A growing number of experts are advocating for a more holistic approach to countering violent extremism — one that attempts to address community grievances and feelings of social exclusion, he said.
Still, some say the terrorist propaganda and violent narratives on the Internet and social media sites — often infused with glorious references to past and valiant warriors — cannot be ignored and efforts must be made to squarely refute their often misleading claims.
“It is a battle for hearts and minds,” Shaikh said.
Some of this is already happening in Canada. In 2015, Public Safety Canada threw its support behind a video project, Extreme Dialogue, that highlighted the stories of individuals who had walked away from extreme Islamist groups or far-right groups, as well as family members impacted by extremism.
Last year, Montreal’s Centre for the Prevention of Radicalization Leading to Violence created a comic book that used humour to try to address some of the underlying causes of radicalization.
But do these counter-narrative campaigns ring hollow for their intended audiences?

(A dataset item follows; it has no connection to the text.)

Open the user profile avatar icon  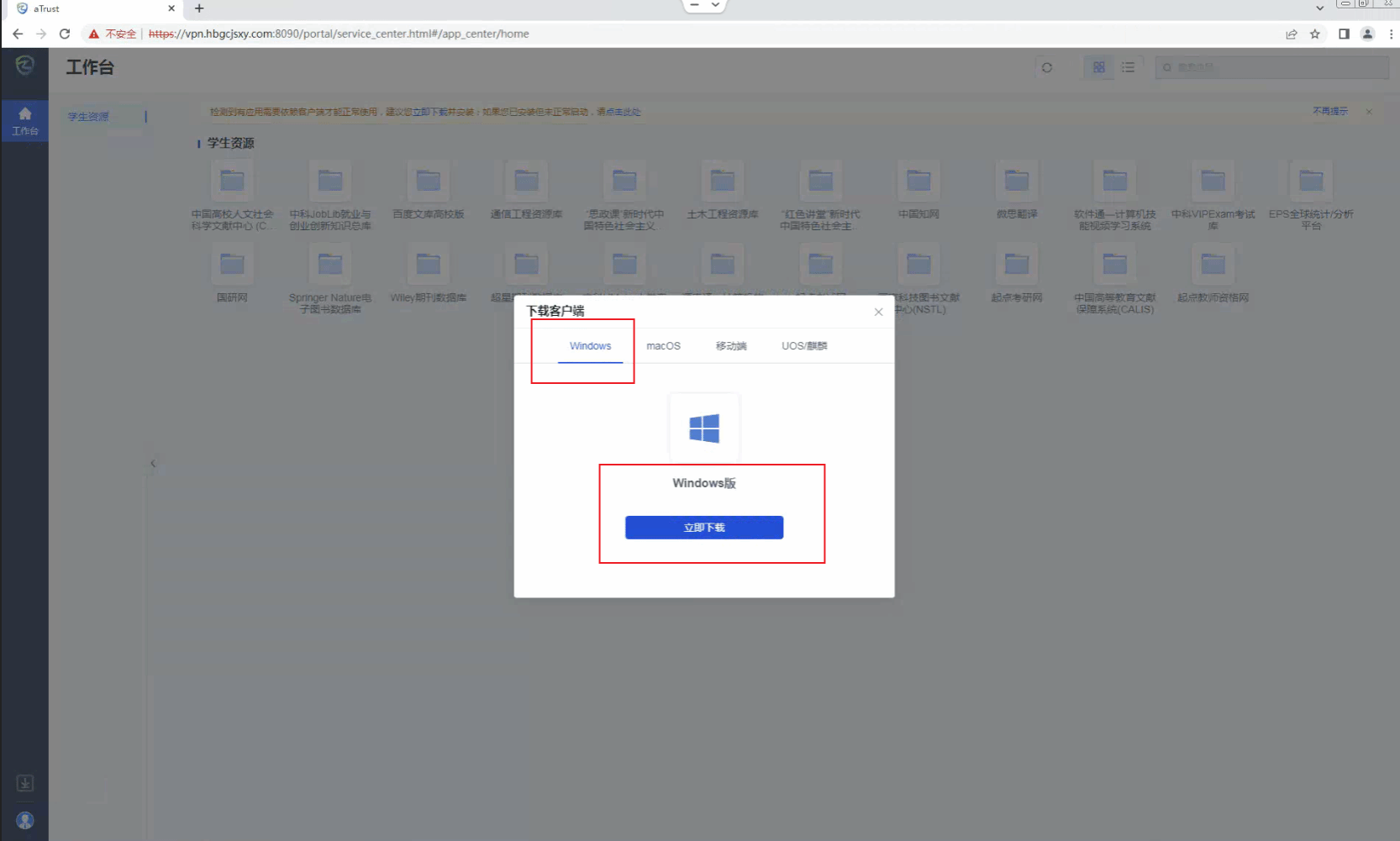point(25,820)
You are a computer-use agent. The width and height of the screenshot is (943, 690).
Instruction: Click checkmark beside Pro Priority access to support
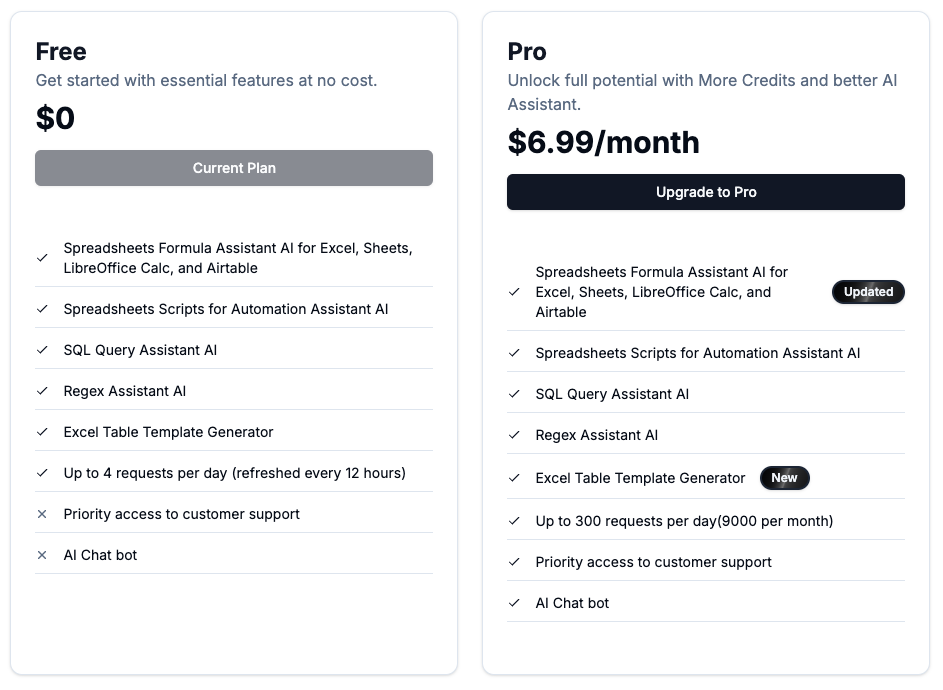point(514,562)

And how do you gauge success? By clicks and web visits?
Phil Gurski, a former CSIS strategic analyst, said trying to deconstruct and counter every piece of propaganda ends up being a never-ending game of “whack-a-mole.” He suggested putting more emphasis on alternative narratives, for example, emphasizing Muslim empowerment and success stories.
But that still leaves the question of how to deal with individuals who are more deeply entrenched in their radicalization, such as foreign fighters who have returned to Canada. About 180 Canadians are known to have participated in terrorist activities overseas — mostly in Turkey, Iraq and Syria — and about 60 have returned.

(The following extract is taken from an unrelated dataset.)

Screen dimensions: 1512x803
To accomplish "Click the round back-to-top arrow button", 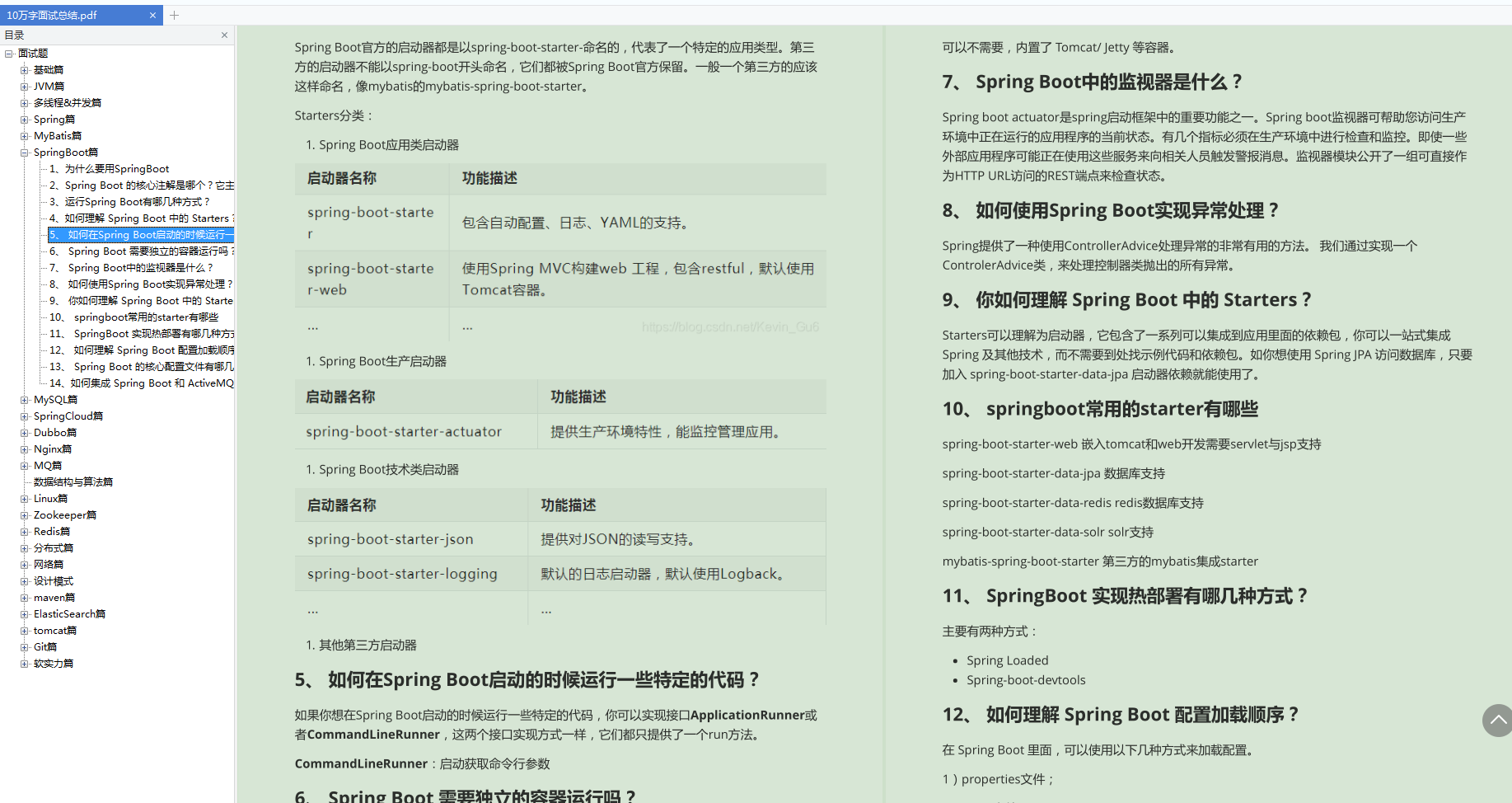I will [1498, 720].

If police fear someone may commit a terrorism offence, but don’t have enough evidence to charge them, they have sometimes gone to court to apply for peace bonds, which temporarily restrict an individual’s movements. But as the case of Aaron Driver showed, these bonds cannot always be relied upon to prevent violence.
Driver had been the subject of a peace bond that restricted access to his computer and cellphone and barred him from possessing firearms or explosives. Yet, last August, the Islamic State sympathizer was able to shoot a martyrdom video and get into a taxi with a homemade bomb before being shot and killed by police in Strathroy, Ont.

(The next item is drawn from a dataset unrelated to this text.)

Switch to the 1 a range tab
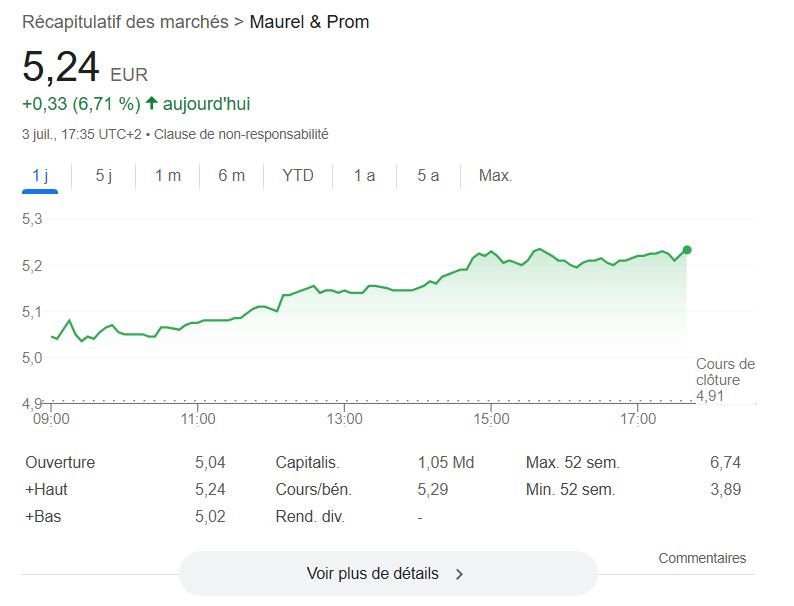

For those not quite as far down the path of radicalization, police in Toronto last year announced they had been experimenting with an early intervention model, not dissimilar to the one in Britain. Individuals deemed at-risk for violence are steered to “hubs” of community representatives who assess whether they might benefit from spiritual guidance, family counselling or mental-health support. Calgary police have a similar program in place.
Yet this approach creates other conundrums: Should such voluntary programs be mandatory? And should the goal be “de-radicalization” — the suppression of extreme ideology? Or is it more realistic to settle for “disengagement” — allowing a person to continue to harbour radical ideas so long as they do not resort to or support violence?
“The dangers to democracy are obvious here and not at all easy to reconcile,” Littlewood said. And, “success in one year may be undone two or three years later,” he added.
Whoever takes the helm of Canada’s new counter-radicalization office is in for a “mind-boggling” ride to try to create a coherent national framework for best practices, Gurski said.
“I don’t know if we’ll ever know what works,” he said. “But that doesn’t mean we shouldn’t do it.”